> [Work required]:
Repeat only the stretch of lines below that runs from the line with "Instruction: Click the -20" through the line with "Jump to page", unaltered.

> [Dataset extract]:
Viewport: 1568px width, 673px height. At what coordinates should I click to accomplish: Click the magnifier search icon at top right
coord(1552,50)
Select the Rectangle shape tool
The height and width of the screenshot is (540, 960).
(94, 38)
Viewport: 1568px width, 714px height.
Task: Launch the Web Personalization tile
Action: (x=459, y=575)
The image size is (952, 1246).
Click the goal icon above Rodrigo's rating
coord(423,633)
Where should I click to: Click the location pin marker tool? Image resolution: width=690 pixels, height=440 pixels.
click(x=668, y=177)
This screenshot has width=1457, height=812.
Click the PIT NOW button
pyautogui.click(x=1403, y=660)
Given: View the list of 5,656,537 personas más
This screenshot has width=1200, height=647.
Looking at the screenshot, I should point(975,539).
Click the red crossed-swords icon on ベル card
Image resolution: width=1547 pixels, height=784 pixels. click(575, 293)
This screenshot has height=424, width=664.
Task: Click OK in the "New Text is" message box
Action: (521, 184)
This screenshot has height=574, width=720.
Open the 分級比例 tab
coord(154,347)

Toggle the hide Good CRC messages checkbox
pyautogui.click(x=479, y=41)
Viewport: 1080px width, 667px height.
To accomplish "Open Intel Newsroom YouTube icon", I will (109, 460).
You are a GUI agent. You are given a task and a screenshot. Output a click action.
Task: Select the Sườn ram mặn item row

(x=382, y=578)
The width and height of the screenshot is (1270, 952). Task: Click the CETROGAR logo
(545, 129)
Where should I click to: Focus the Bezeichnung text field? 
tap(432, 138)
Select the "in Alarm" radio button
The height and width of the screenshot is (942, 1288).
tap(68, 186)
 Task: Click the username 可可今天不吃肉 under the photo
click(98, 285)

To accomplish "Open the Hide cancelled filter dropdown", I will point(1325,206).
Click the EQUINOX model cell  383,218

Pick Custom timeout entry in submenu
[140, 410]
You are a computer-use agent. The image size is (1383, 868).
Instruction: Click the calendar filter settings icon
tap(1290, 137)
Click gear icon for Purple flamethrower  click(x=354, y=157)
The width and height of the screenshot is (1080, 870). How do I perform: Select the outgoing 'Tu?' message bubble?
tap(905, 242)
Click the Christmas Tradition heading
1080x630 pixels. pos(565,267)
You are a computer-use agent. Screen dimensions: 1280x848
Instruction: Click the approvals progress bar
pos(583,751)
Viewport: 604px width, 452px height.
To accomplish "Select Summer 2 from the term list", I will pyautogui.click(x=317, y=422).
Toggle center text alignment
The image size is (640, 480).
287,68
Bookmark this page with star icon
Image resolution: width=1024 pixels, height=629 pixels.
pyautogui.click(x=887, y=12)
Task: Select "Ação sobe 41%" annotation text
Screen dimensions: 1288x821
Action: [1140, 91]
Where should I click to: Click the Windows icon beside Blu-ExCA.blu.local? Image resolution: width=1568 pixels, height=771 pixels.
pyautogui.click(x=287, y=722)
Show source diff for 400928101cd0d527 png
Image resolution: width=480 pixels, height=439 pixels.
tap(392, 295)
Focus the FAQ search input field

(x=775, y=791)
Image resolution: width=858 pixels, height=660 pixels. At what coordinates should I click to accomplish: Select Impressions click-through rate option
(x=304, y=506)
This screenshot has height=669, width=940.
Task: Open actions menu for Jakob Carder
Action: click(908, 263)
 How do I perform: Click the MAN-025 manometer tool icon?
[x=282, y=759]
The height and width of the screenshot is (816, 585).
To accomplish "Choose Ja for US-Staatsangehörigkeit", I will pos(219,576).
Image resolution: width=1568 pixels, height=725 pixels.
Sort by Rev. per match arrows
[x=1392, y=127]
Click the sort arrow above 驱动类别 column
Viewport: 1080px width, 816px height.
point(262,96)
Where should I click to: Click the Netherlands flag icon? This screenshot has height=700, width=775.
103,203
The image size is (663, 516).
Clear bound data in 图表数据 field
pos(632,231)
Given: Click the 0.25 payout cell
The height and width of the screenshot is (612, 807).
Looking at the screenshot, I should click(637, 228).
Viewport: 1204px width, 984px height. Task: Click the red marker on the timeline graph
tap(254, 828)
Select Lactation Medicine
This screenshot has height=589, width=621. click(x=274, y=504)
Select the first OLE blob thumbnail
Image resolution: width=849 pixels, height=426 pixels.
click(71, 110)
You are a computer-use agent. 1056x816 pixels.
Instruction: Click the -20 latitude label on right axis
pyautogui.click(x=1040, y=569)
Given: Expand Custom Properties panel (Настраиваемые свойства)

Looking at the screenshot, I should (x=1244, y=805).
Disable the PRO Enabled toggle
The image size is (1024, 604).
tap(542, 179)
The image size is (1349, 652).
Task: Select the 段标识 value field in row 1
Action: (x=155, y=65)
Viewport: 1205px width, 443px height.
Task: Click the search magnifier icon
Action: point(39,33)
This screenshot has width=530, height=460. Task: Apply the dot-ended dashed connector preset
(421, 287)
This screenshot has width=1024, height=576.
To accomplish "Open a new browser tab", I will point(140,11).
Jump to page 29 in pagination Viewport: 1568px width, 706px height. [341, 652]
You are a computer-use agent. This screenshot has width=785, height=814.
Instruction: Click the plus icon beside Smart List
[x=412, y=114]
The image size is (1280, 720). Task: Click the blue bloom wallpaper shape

> [Task output]:
Instruction: Click the -20 latitude label on right axis
pyautogui.click(x=1040, y=569)
Given: Expand Custom Properties panel (Настраиваемые свойства)

Looking at the screenshot, I should (x=1244, y=805).
Disable the PRO Enabled toggle
The image size is (1024, 604).
tap(542, 179)
The image size is (1349, 652).
Task: Select the 段标识 value field in row 1
Action: (x=155, y=65)
Viewport: 1205px width, 443px height.
Task: Click the search magnifier icon
Action: point(39,33)
This screenshot has width=530, height=460. Task: Apply the dot-ended dashed connector preset
(421, 287)
This screenshot has width=1024, height=576.
To accomplish "Open a new browser tab", I will point(140,11).
Jump to page 29 in pagination Viewport: 1568px width, 706px height. [341, 652]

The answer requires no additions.